** Task objective **
No pictures are to be included when the entries below are reproduced exactly.

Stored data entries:

----

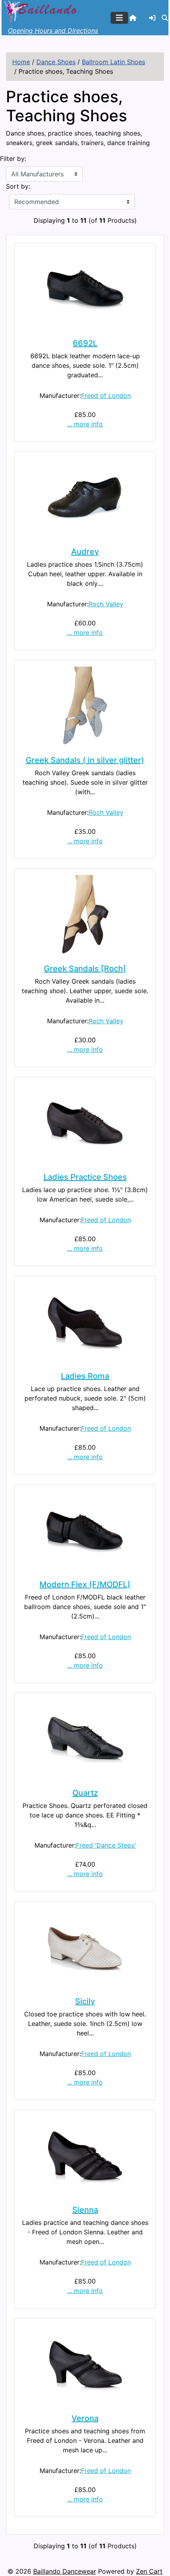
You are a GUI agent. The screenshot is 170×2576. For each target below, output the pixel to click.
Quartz (85, 1793)
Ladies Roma (85, 1376)
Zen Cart (149, 2571)
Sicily (85, 2001)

----

** Exercise response **
You are a GUI agent. The screenshot is 170×2576. For each target below, output the pixel to click.
Quartz (85, 1793)
Ladies Roma (85, 1376)
Zen Cart (149, 2571)
Sicily (85, 2001)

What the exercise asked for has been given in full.